Sono 4 versetti dalla struttura metrica quasi regolare (7+5+7+7) e terminano tutti quanti in –ad. Il pronome huwa non è necessario per la grammatica, ma qui compare in senso enfatico, per esaltare Dio. “Egli è unico”, ahadun, è una frase nominale formata dalla parola “unico”. La parola Allah non indica il nome proprio di un Dio, come può essere Zeus, bensì la divinità in genere (probabilmente è formato dall’articolo determinativo arabo al + al/el, la radice semitica della divinità, quindi vuol dire propriamente “il Dio”, Iddio). Samadu è di difficile traduzione, alcuni rendono con “eterno” oppure “assoluto” oppure “incorporeo”. La traduzione “eterno” è del celebre asceta del I secolo dell’egira al Ḥasan al-Basrī; il fatto che i commentatori rendono la parola samadu in modo assai diverso indica che il significato era già a loro sconosciuto. “Non (lam) genera (yalid) e (wa) non (lam) è generato (yūlad)”: attivo e passivo maschile singolare del verbo walada, “generare”, nella forma grammaticale detta energetico-iussivo. La negazione lam dovrebbe dare alla forma energetico-iussiva un valore di passato (“non ha generato e non è stato generato”), ma altri danno al verbo un valore di passato storico, quindi si traduce con il presente. Certamente la negazione di una azione del passato dà in questo contesto un senso di eternità, ribadendo il samadu.

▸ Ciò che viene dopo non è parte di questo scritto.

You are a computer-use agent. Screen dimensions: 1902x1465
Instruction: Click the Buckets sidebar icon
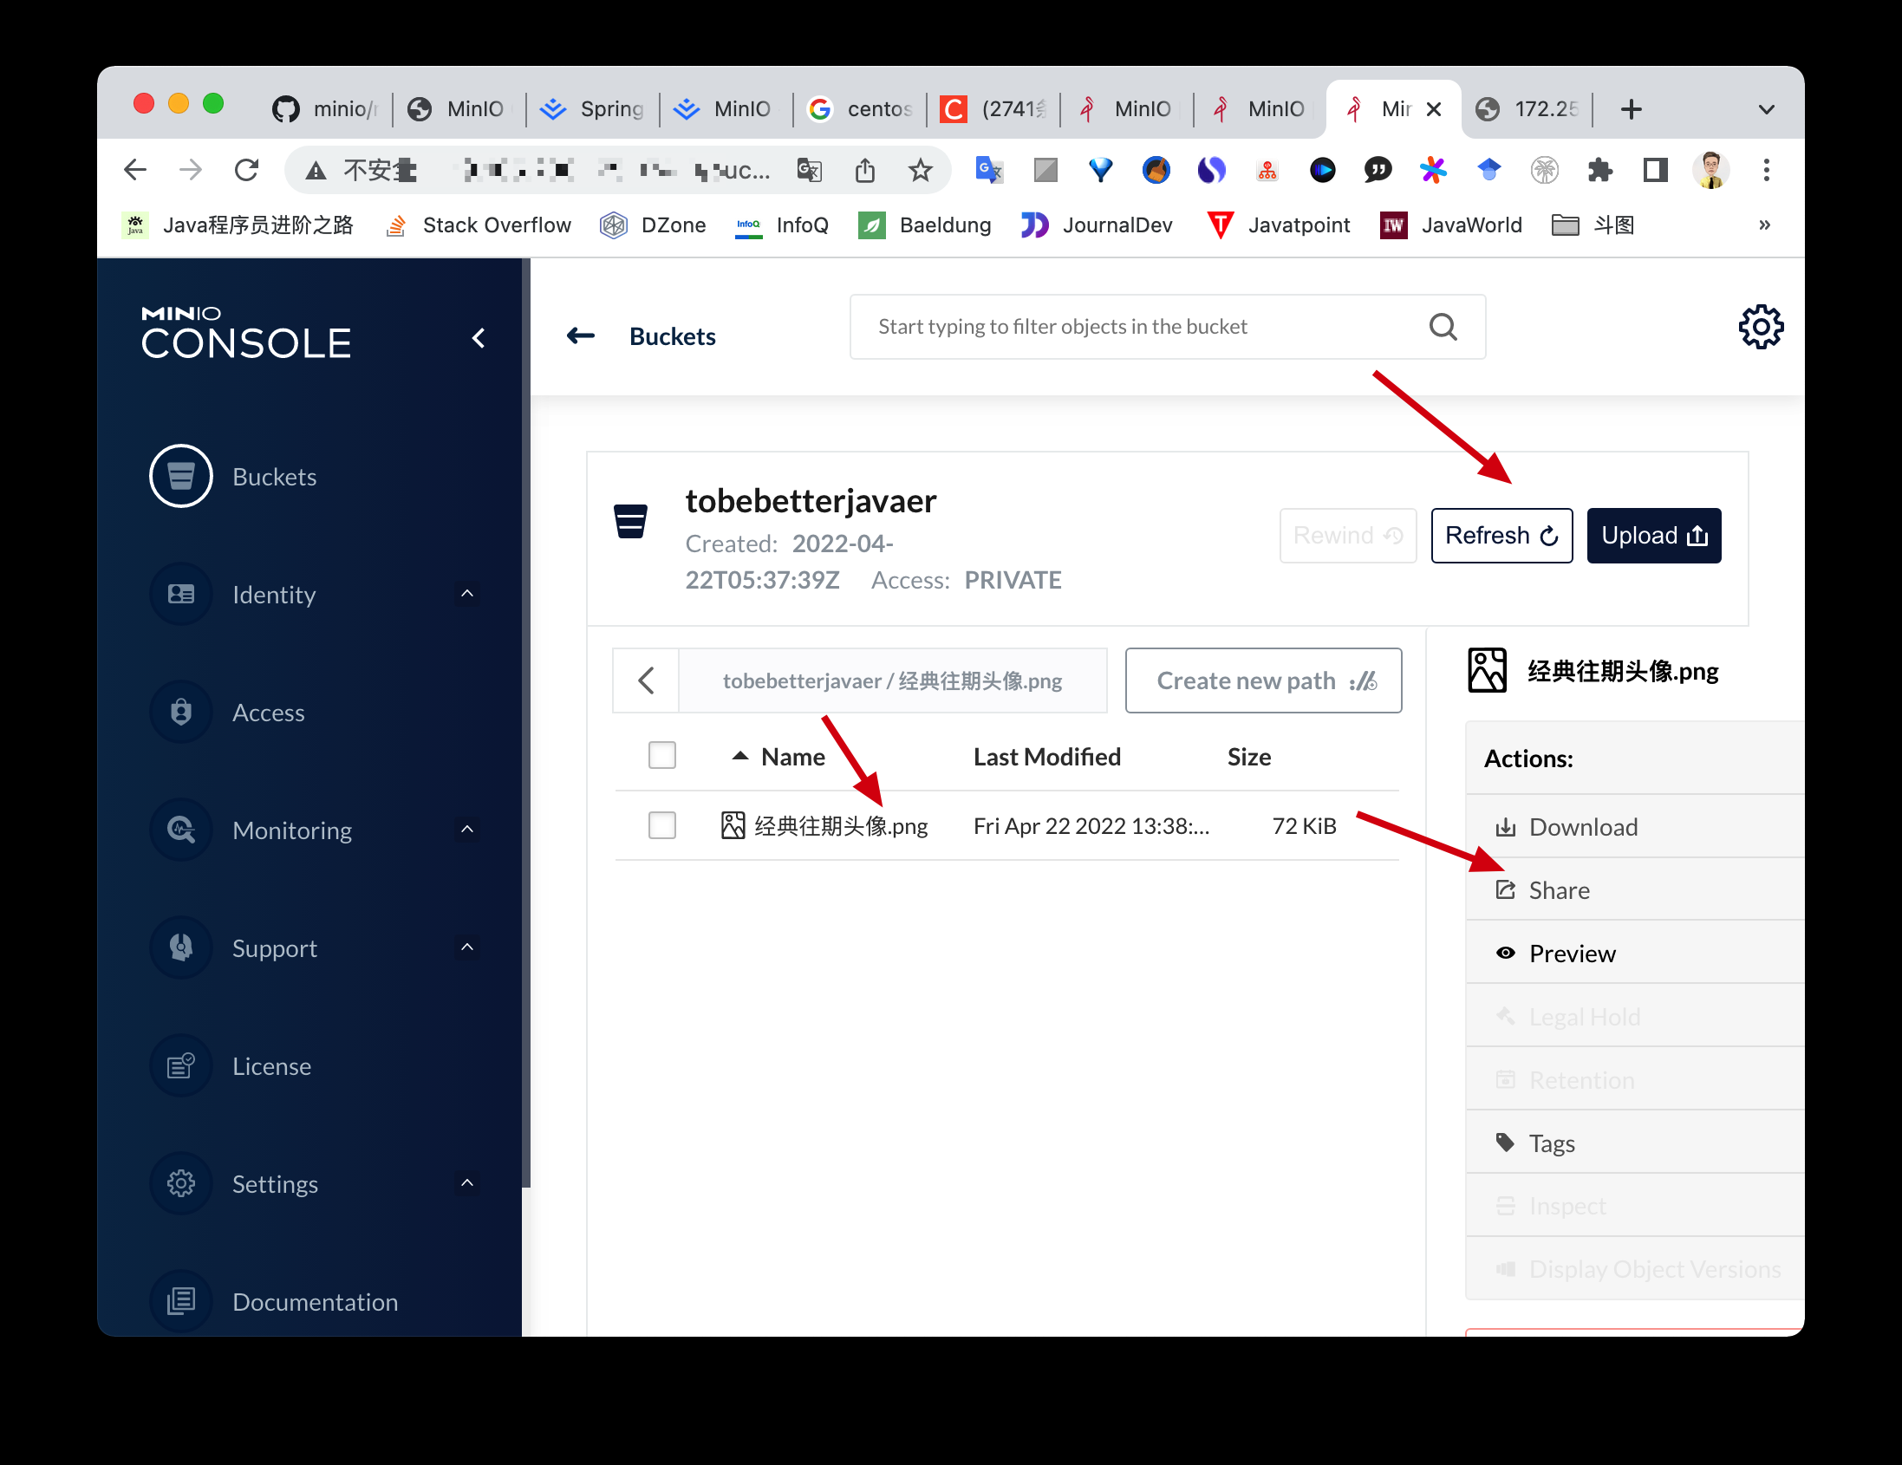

Dopo la morte di Maometto e dopo i 4 califfi “benguidati”, segue il califfato omayyade (dal 661 al 750, trae il nome da quello di una potente famiglia meccana) a Damasco (l’inizio del califfato omayyade si deve a Muʿāwiya ibn Abī Sufyān). Avviene l’espansione e si forma uno stato multinazionale, ma con accentramento dei poteri nelle mani di arabi. Abbiamo uno spostamento verso nord, il centro di potere non è più l’Hijaz ma è Damasco, nuova capitale dell’impero islamico sotto la guida degli omayyadi. C’è il problema dell’impatto dei neo-convertiti non arabi e quello del nuovo ambiente multi-culturale. Siamo in una fase molto importante storico-politica, con espansione oltre i confini dell’Impero: si arriva fino all’Egitto. Questa espansione fa sì che sono accorpate tutte le altre comunità che vengono islamizzate. Certamente un fatto problematico è quello di uno stato multinazionale che deve tenere sotto controllo tutti i vari aspetti multi-etnici. I non arabi musulmani non godevano degli stessi privilegi dei musulmani arabi. Letterariamente, si ha un elemento di ricchezza e di eterogeneità nella produzione che raggiungerà il suo apice nell’epoca abbaside. Importanti lasciti dell’impero omayyade sono importanti moschee: la Cupola della Roccia a Gerusalemme su ordine del Califfo Abd al-Malik (687-691) e la Moschea al-Umawiyyin, Damasco, califfo al-Walid I (706).
Abbiamo queste innovazioni letterarie durante il periodo omayyade:
- Nascita della prosa: conseguenza della rivelazione islamica e della Sunna e della sistematizzazione del suo sapere. Avvengono i primi studi della lingua araba, che deve essere depurata da elementi pre islamici
- Nascita di katib: segretario, funzionario di corte
- Gli Hadith, detti di Maometto, sono tramandati attraverso la catena dei trasmettitori; compare la Sira, la prima biografia della vita del Profeta; compare il maghazi: l’espansione islamica fa si che bisogna raccontare le conquiste, si tratta di una narrazione di tipo bellico-militare in particolare le conquiste dei Banu Walid, confluiranno poi negli ‘Annali’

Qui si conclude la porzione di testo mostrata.